Building a World Class IT Infrastructure
The objective of Harris Kern's Enterprise Computing Institute is to provide the world's foremost source of information on enterprise network computing for the 21st century. Their methodologies and techniques have proven to be successful with companies such as Standard and Poor's, Time Warner Inc., Twentieth Century Fox, Warner Brothers, CNF, TransAmerica Corporation, Sony Pictures, Fannie Mae, The Weather Channel, Hershey, The Hong Kong Jockey Club, and Hong Kong International Terminals.
Background
This series focuses on providing a single, integrated source for the organization, people, process, and technology issues behind enterprise network computing. Organizations that master these technologies will bring together their computing infrastructure—from mainframes to client/server to the Web—into the foundation necessary to support the business objectives of tomorrow. To do so will require not only technology—that's the easy part—but also an understanding of the organization, people, and process issues.
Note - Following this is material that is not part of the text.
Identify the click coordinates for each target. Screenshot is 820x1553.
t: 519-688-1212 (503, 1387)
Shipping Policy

The objective of Harris Kern's Enterprise Computing Institute is to provide the world's foremost source of information on enterprise network computing for the 21st century. During the past few years we have traveled the world assessing infrastructures for information technology (IT) organizations for Fortune 1000 companies and new upstarts that have become the major portals to the Internet, with market caps worth billions. Since 1994, we have been averaging 500,000 air miles a year in search of that elusive "world-class" IT infrastructure. We met with executives, managers, and technical staff in a variety of industries on five continents. They knew that their computing environments would not stand the test of time. They were searching for information-technology solutions to help them achieve competitive advantage. We performed over 150 infrastructure assessments, and our findings were appalling.
The IT organizations we studied were facing pressures in all of the following areas:
Inadequate, underperforming IT operations
Poor customer service
Rising IT support costs/improving cost controls
Outsourcing
High-growth enterprise requiring rapid ramp-up and/or multiple-location infrastructure
Accomplishing more with fewer resources
Global competition
Budget constraints
These organizations were asking for help in solving technical issues, yet we found that the majority were doing a fair job with their technology. The fascinating common threads were their nontechnical problems, which centered on organization, people, and process issues. Even the new Internet and electronic-commerce–based companies had the same problems, despite the fact that they're younger companies with newer technologies.